It has been a sad week for many of our students in the wake of the tragic helicopter crash that took the life of basketball legend Kobe Bryant. I knew there were students I had to check in on that day to make sure they were okay, and calls and texts have continued coming in all week as people are seeking support during this challenging time. For those who were teenagers between 2000-2015, Kobe was their hero during their high school and young adult years.

They have all kinds of questions and reflections. One student asked if there is Olam Haba for non-Jews. Another person told me, “I had a hard time in high school and wasn’t much of a student, plus my home life wasn’t very good, but I loved basketball and I loved watching Kobe. He just gave me hope and something to believe in that helped me believe that things could get better.”

Comments like these, and others, have me thinking about why so many people feel connected to a person they never even met, and why his loss has affected so many people around the world. It’s interesting that even fans of other teams don’t seem to hate him (as is the norm with rival sports teams), and other sporting events (not basketball) have been holding moments of silence at the beginning of their games.

In trying to understand the important role that sports, and its heroes, play in many people’s lives, I found a study that concluded:

“When our team wins a game, our overall sense of optimism goes up with regard to other real life events, like getting a job or succeeding in school. On the other hand, if our team loses, we tend to be more pessimistic about real life things. Studies of team loyalty show that it runs higher than almost any other non-family based identification. Unlike products we use and identify with, we tend to stick with our sports teams even when they lose or make mistakes. If products we use are not satisfactory, we tend to get rid of them quickly but with sports teams, we treat them like family. That is because we tend to subsume the identification into the ‘family’ or ‘relationships’ category rather than as a product.”

I think that for many, Kobe Bryant created a sense of hope. He represented the persona of a winner, and by admiring and following his life and career, people felt connected to someone successful who gave them hope for their own lives. The other thing that many of the students saw in him, was someone who kept pushing, and never gave up. Kobe had taken on the nickname The Black Mamba and thus espoused a philosophy called the “Mamba Mentality” which in his own words he described as:

“A constant quest to find answers. It’s that infinite curiosity to want to be better, to figure things out. Mamba Mentality is: you’re going, you’re competing, you’re not worried about the end result. You’re not worried about what people may say. You’re not worried about disappointing others. You’re not worried about any of that, you’re just focused on being in the moment.” 

Especially for students (and even adults) with many challenges in their lives, this perspective resounded loudly with them, and the notion that the person behind it is gone, has been difficult for them to process. One student told me he was going to apply the Mamba Mentality to his avodas Hashem and he called up his rabbi to set up a chavrusa.
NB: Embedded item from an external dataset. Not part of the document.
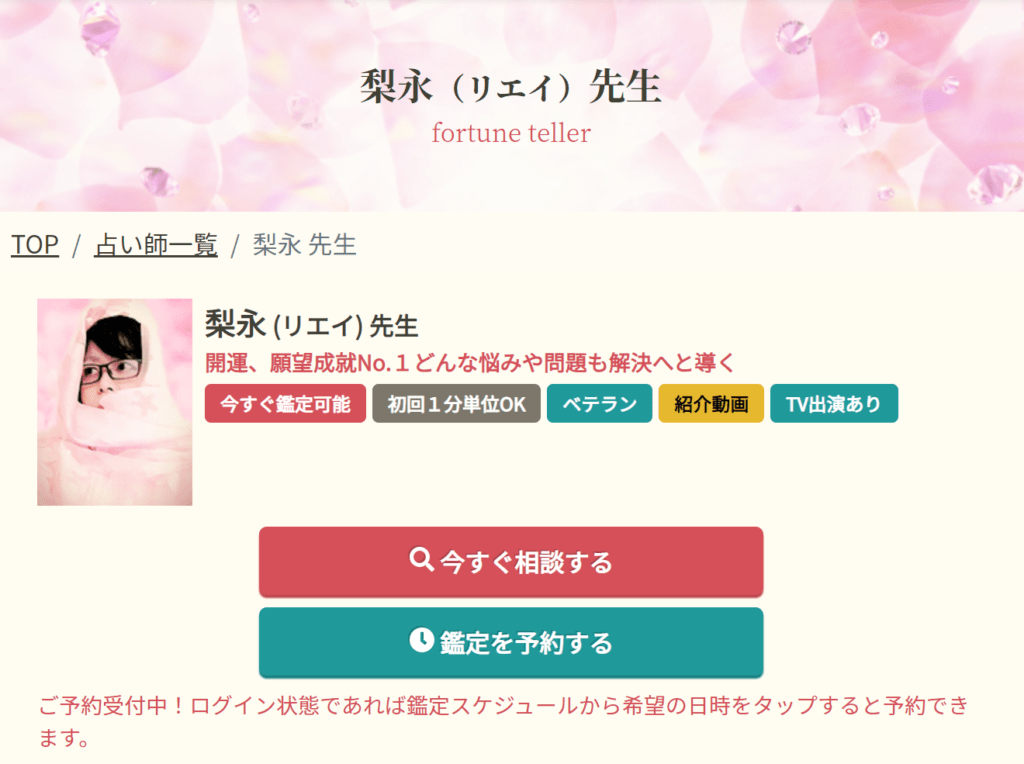The width and height of the screenshot is (1024, 764).
Task: Select the ベテラン veteran badge
Action: [599, 403]
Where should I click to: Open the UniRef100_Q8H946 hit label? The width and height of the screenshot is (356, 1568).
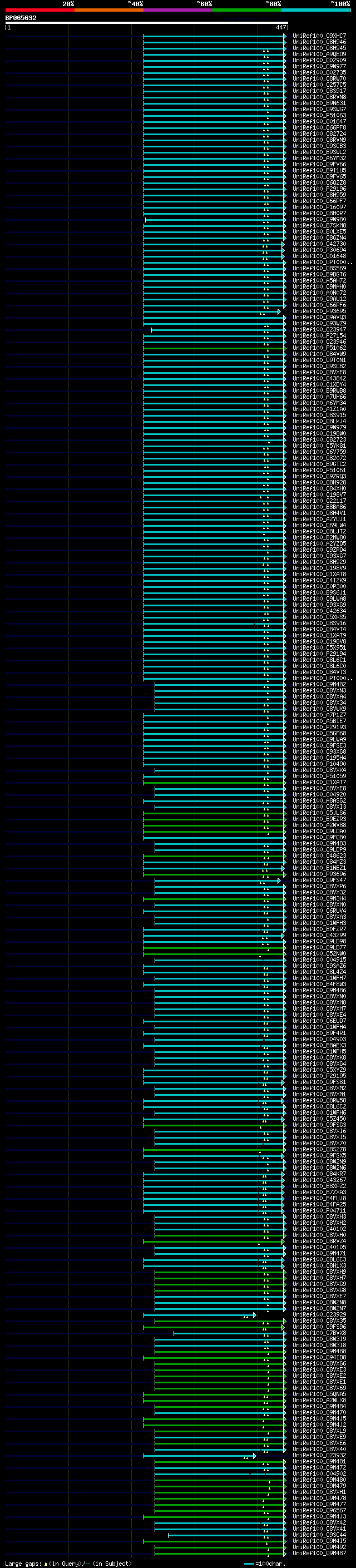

Among the many calls I received, a few conversations went like this: 

“I am so upset about the death of Kobe Bryant, but it’s really bothering me how connected I was to him, and how much his death is affecting me.” 

They understand they are mourning a basketball player who they did not know, and aren’t really idolizing the values and his behaviors, so why are they feeling such a profound sense of loss? Some even articulated, “How come I feel so connected to his death, but when a Rosh Yeshiva passes away it doesn’t affect me as much?” The imbalanced response is very disturbing to them.

My initial reaction was to validate their feelings of loss. This person played some type of role in your life during your pivotal years of adolescence, and for that you can mourn. I also told them that it’s impressive that they are at a place now where they understand that something doesn’t feel right with the pain they are experiencing for a basketball star, and they recognize that maybe their priorities and sense of loyalty are slightly skewed. On the other hand, I want them to understand that sports and its heroes have been part of their culture for many years, and one doesn’t detach from that so easily. The feelings of loss are real and must be validated, but perspective is key.


Rabbi Gavriel Hershoff, MSW, is a Los Angeles, CA based rabbi and therapist at Aish Tamid of LA.